Artificial intelligence does a lot of work for us today. Algorithms recognize language, faces and are learning every day – without eyes or ears.
HOW DOES THIS WORK?
EVE analyses every single word. First, the algorithm optimizes the signal, and tries to filter out interfering noises, and optimizes the volume of parts that are too quiet or too loud. After that a waveform is generated, which represents the audio signal as an image.
EVE compares this image with a huge database of audio signals and searches for similar entries. Each hit is evaluated, but at the end EVE chooses the most likely one. However, EVE does not add data to the database, because of data protection reasons.

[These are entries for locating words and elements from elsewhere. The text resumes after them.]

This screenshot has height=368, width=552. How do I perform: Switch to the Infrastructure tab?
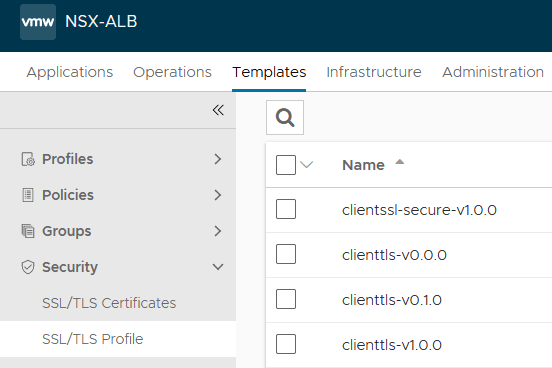point(374,72)
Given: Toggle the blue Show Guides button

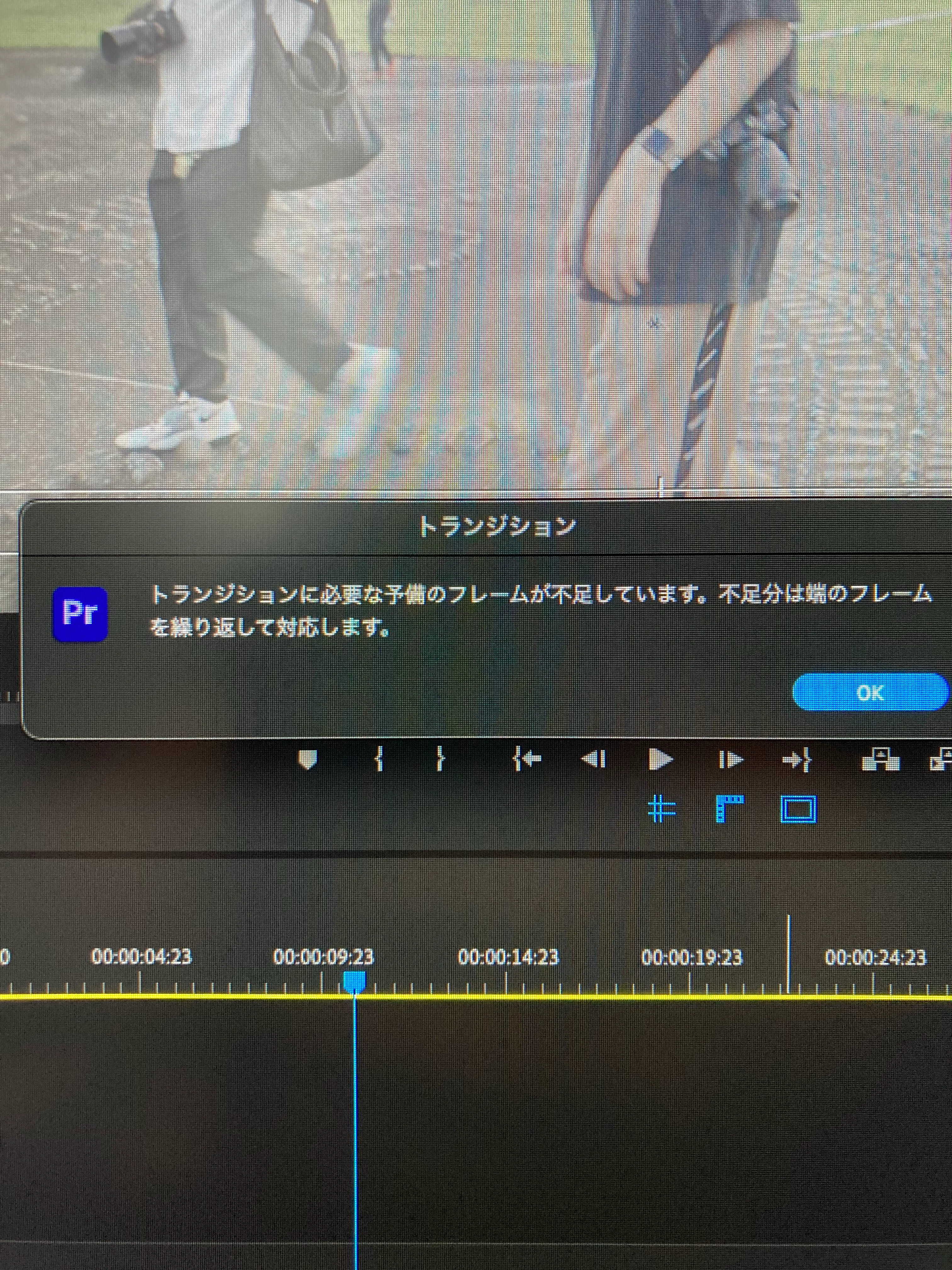Looking at the screenshot, I should [662, 809].
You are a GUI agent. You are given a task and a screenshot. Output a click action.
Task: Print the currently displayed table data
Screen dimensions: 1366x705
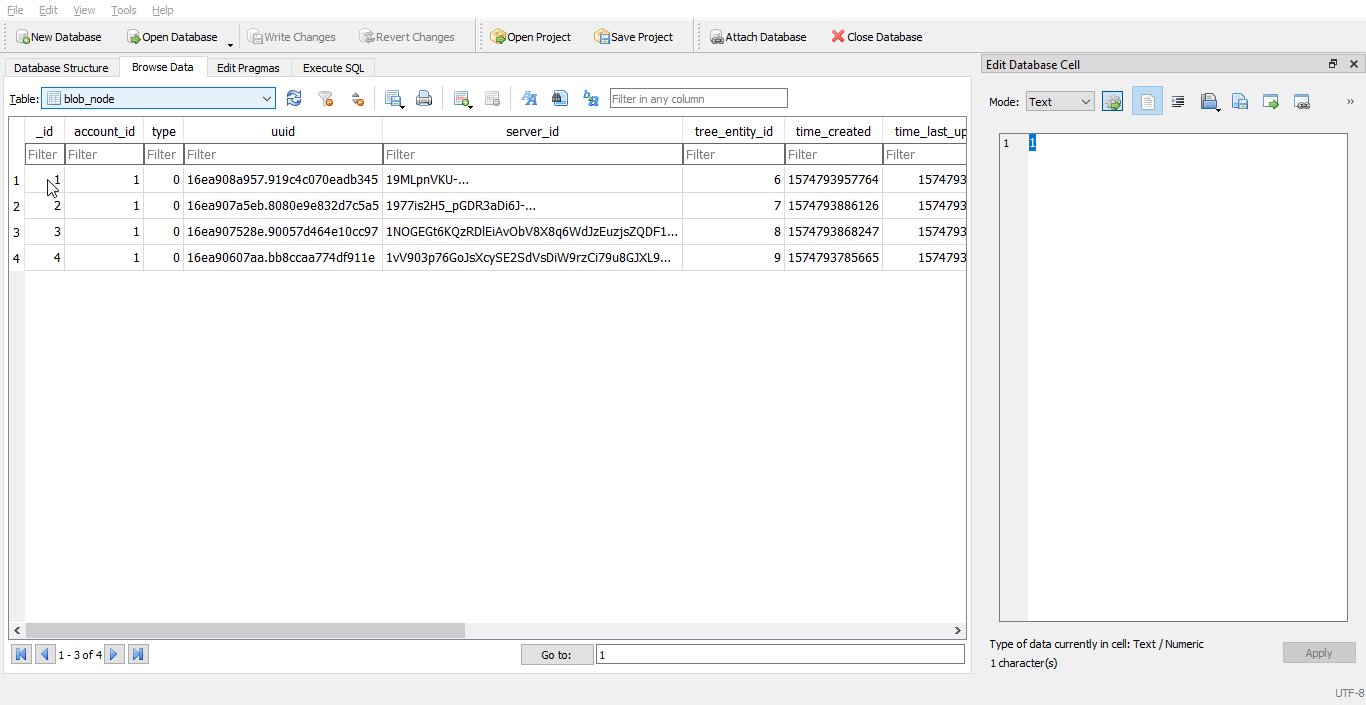424,98
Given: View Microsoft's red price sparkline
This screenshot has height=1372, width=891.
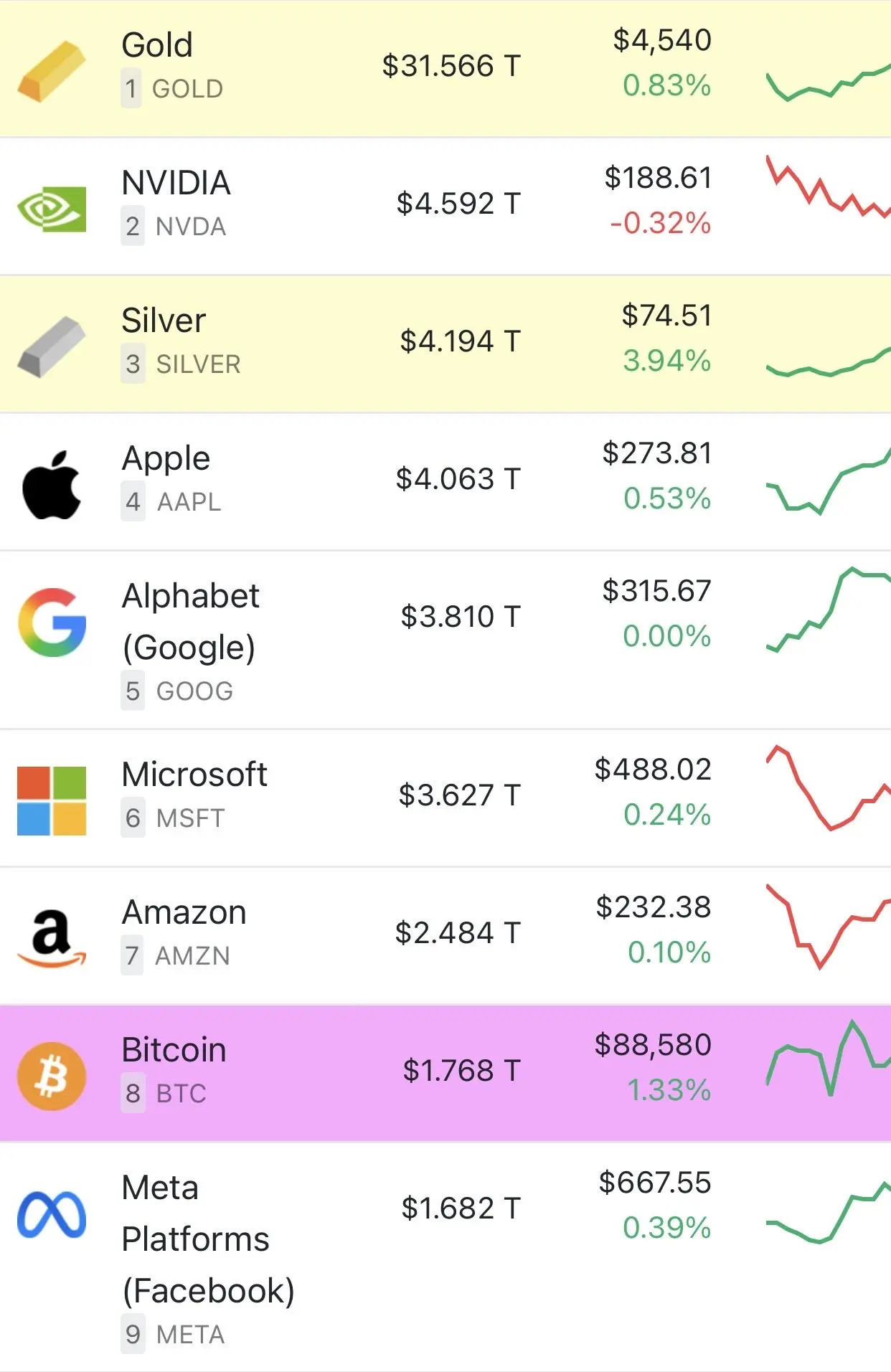Looking at the screenshot, I should [x=827, y=789].
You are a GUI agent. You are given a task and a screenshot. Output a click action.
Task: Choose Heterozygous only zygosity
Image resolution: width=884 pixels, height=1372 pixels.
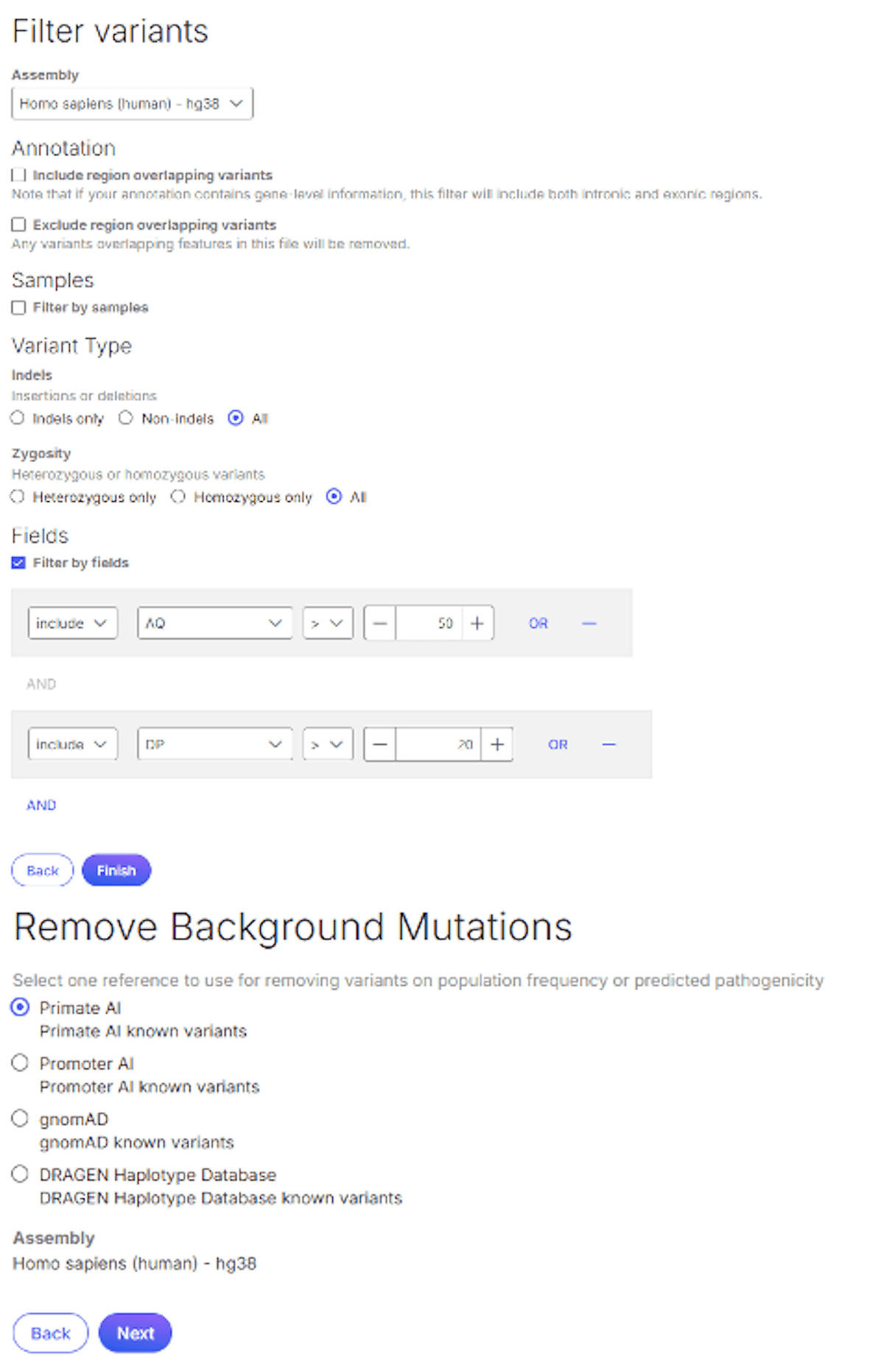(18, 497)
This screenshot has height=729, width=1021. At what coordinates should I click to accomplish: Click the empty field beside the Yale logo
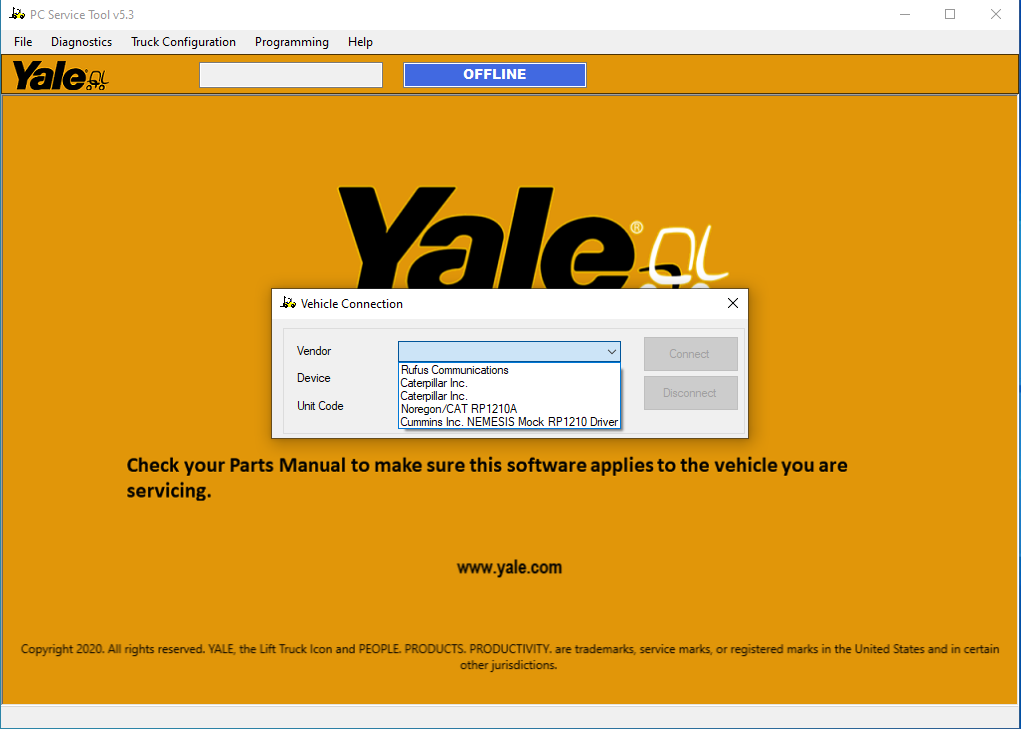(x=290, y=75)
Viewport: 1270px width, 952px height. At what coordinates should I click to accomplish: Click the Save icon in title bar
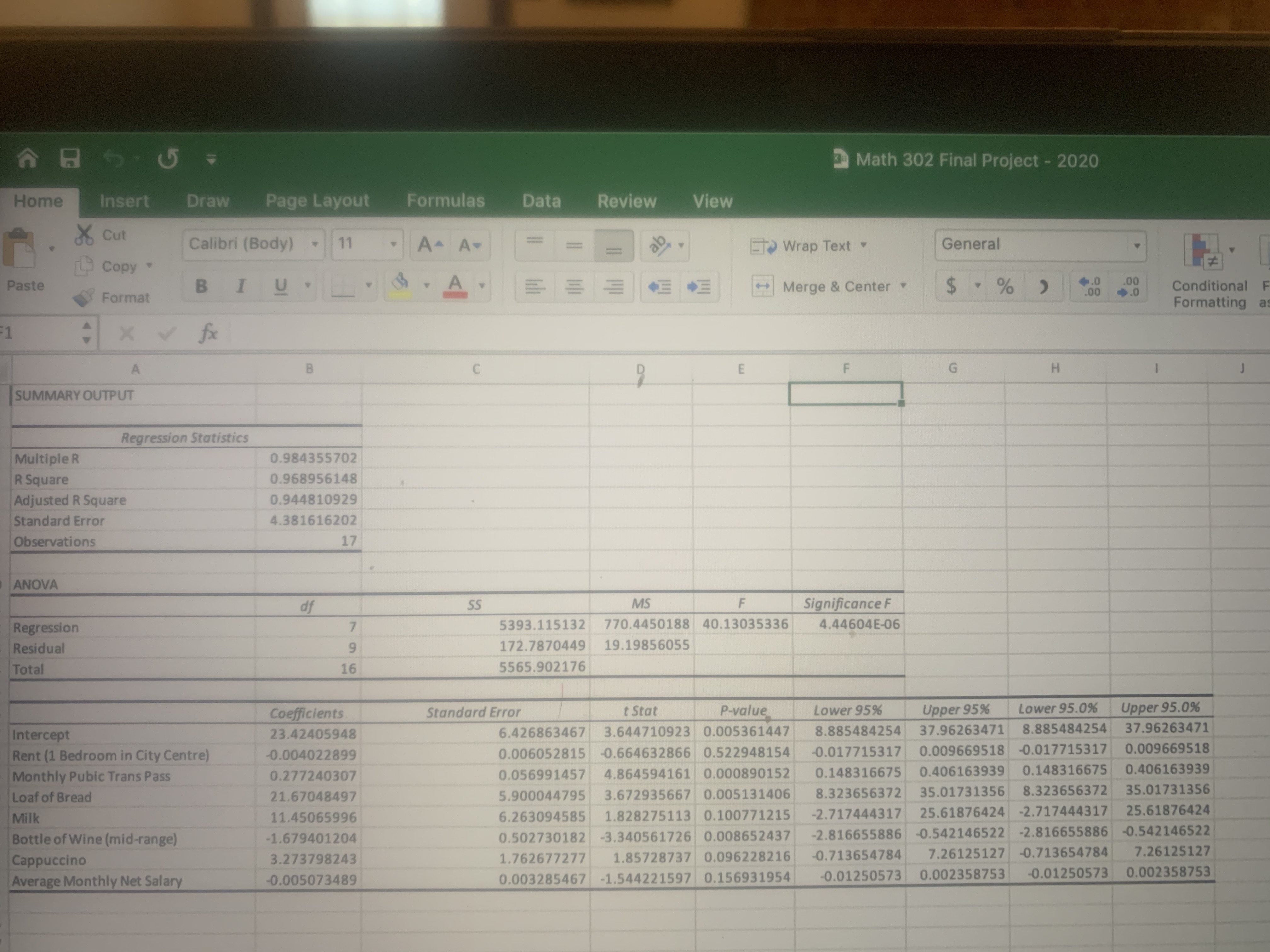tap(70, 158)
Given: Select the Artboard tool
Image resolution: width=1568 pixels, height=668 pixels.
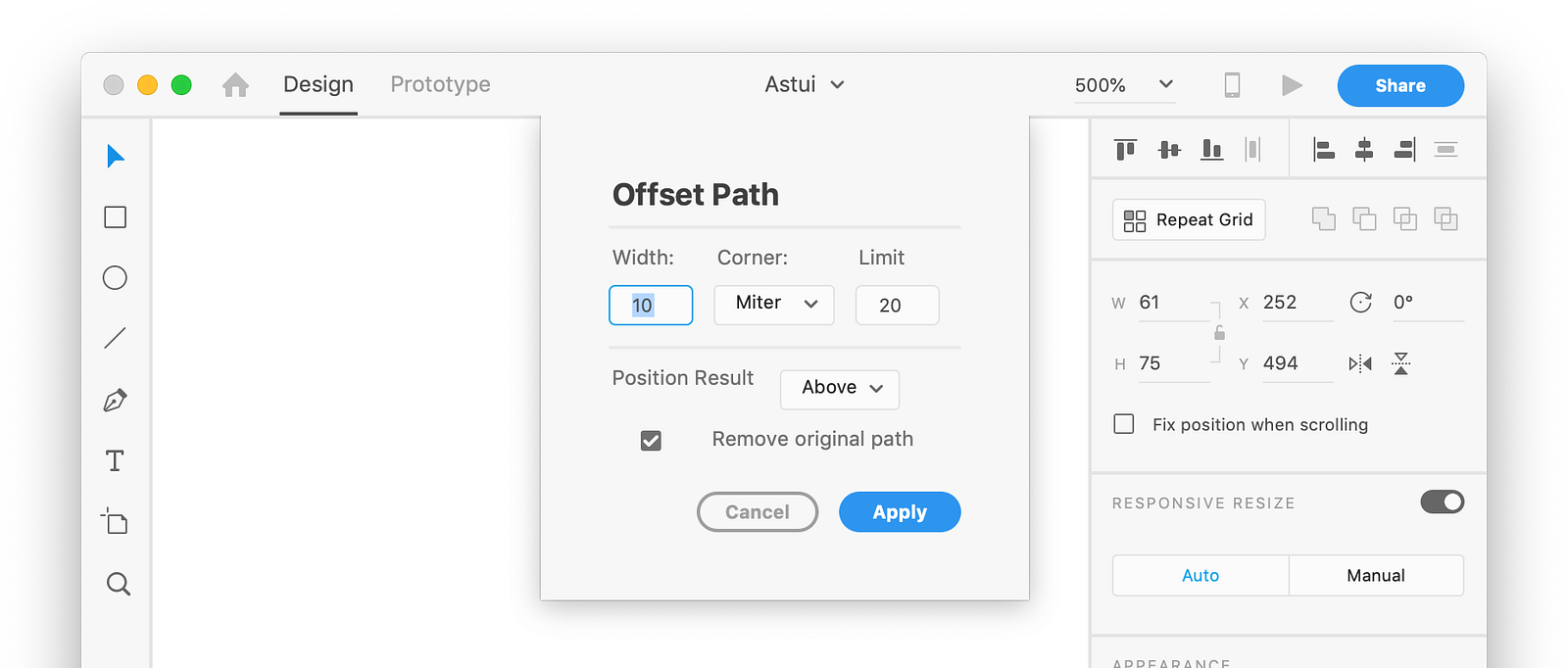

The database is not the same size for every language. As there are more completed training hours for the English database than the Italian one, EVEs recognition is stronger in some languages than in others. We can measure this accuracy in extensive tests. We translate a test text into the desired language, then a professional speaker speaks the text at normal speed and EVE listens. After that, wecorrect the result and compare it with the source text. Every mistake in spelling, every wrong word and every wrong punctuation are counting as errors. From this number of mistakes we calculate the error rate for the corresponding language. However, as EVE is constantly learning new things, we must repeat the tests often and are happy to share the current results on request.
In addition to the constantly growing database, EVE has also other learning opportunities. There are three features for each language: Acoustic, language and pronunciation model. However, not all tools are available in every language. A complete list can be found here.
Akustik model (Acoustic adaption)
EVE accepts MP3 and text files to better separate speech from background noise. This makes sense for event locations with difficult acoustics, but a test run in advance is necessary to feed EVE with realistic data. EVE then uses the two files to calculate the noise and recognizes the language for this setup much better.
Language Model (Language adaption)
This refers to a dictionary. It is sufficient to type in the desired technical words or surnames. EVE trains these words at the touch of a button. This takes up to 30 minutes, but then she reliably recognizes these words.
This allows EVE to learn new words by phonetic transcription. If, for example, EVE has to recognize “R2D2”, it is written once normally and once in phonetic transcription, i.e. “ahr tuo di tuh“. EVE recognizes words with “special” pronunciation and even dialects.